Ils gardaient le secret sur ces combats : une torche fixée à la muraille, dans l’un des souterrains du palais, éclairait leurs passes d’armes du matin et du soir. C’eût été positivement un coup d’œil fantastique que cette amazone, mince et nerveuse, vêtue d’un sarreau de velours noir ouaté et cuirassé comme un plastron de salle et serré par une boucle de diamants à la ceinture, en haut-de-chausses et en sandales, ses torrents de cheveux d’or emprisonnés dans une résille, et le treillis d’acier sur le visage, alors qu’elle se mettait gracieusement en garde, et saluait, à l’aise, d’un fleuret à lourde poignée d’ébène.

Après quatre ans d’exercices, d’assauts serrés et savants, sa vitesse avait acquis les allures de la foudre, et la jolie reine Marguerite de Navarre, peut-être, eût apprécié les brillantes profondeurs du jeu de cette Clorinde.
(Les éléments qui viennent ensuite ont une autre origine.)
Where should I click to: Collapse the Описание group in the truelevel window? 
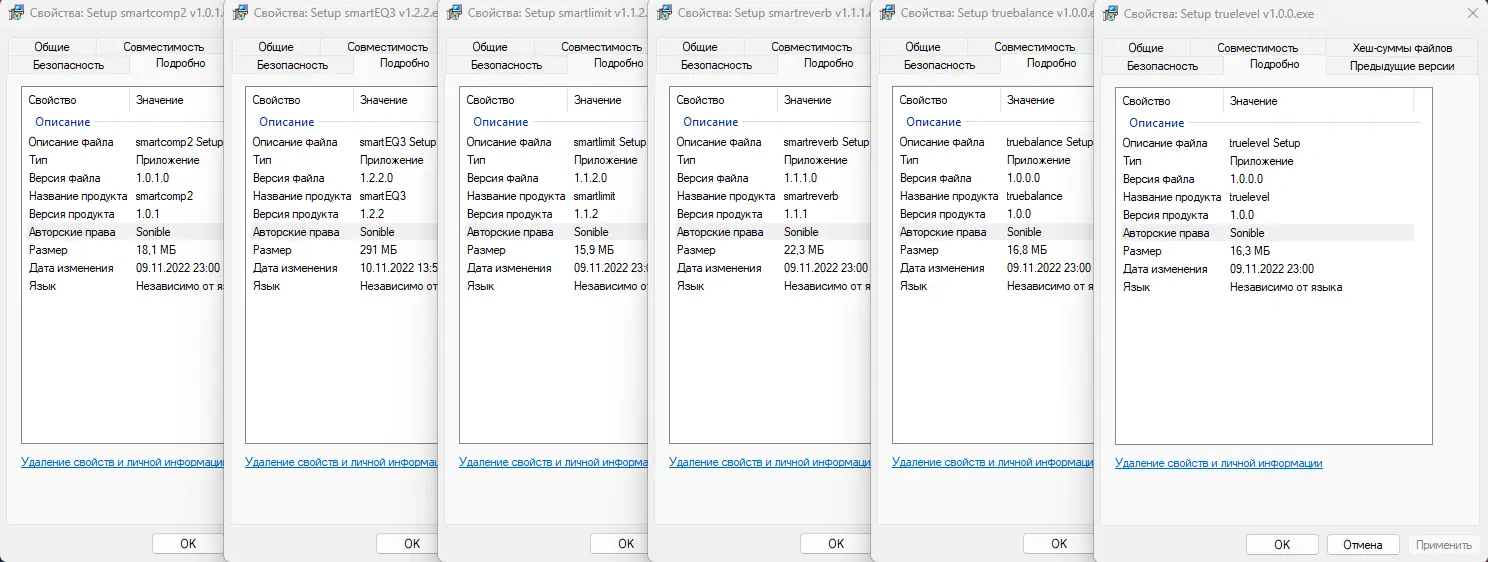click(x=1156, y=123)
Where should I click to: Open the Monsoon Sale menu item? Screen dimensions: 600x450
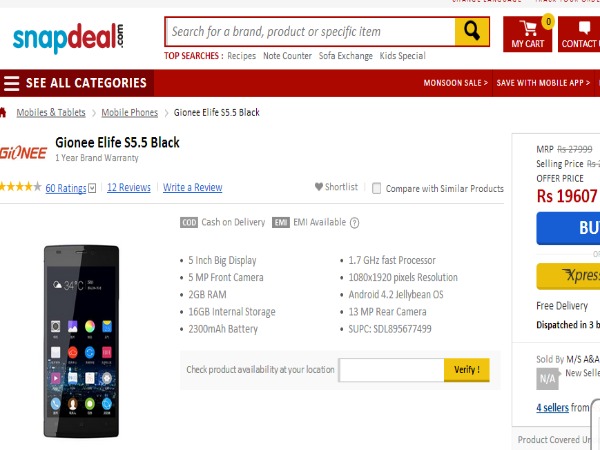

Ces exercices avaient affermi ses formes souples, et préservèrent sa santé de l’accablement du travail. Comme les vierges antiques de Thèbes et de Sparte, elle avait la modestie, la beauté et la force. La Science l’avait baisée au front comme une immortelle.

Un charme de grandeur aimable courait dans ses moindres paroles. Jamais elle ne disait que des choses simples, et les gens devenaient comme naïfs devant sa sympathique naïveté.

Seulement, lorsqu’elle franchissait le portail de l’immense appartement que nous allons décrire, — où, depuis plus de six années, elle s’enfermait huit et dix heures chaque jour, sans parler des nuits, — l’aménité ingénue de son visage tombait comme un masque : la mystérieuse et sombre splendeur de sa vraie physionomie apparaissait.

Elle entrait, poussait les doubles verrous, venait lentement s’accouder sur une grande table noire chargée de livres, de manuscrits anciens, de cartes et d’instruments scientifiques et demeurait immobile.

Là commençait la véritable vie et le véritable aspect de Tullia Fabriana ; l’autre, c’était ce que tout le monde en pouvait voir et oublier.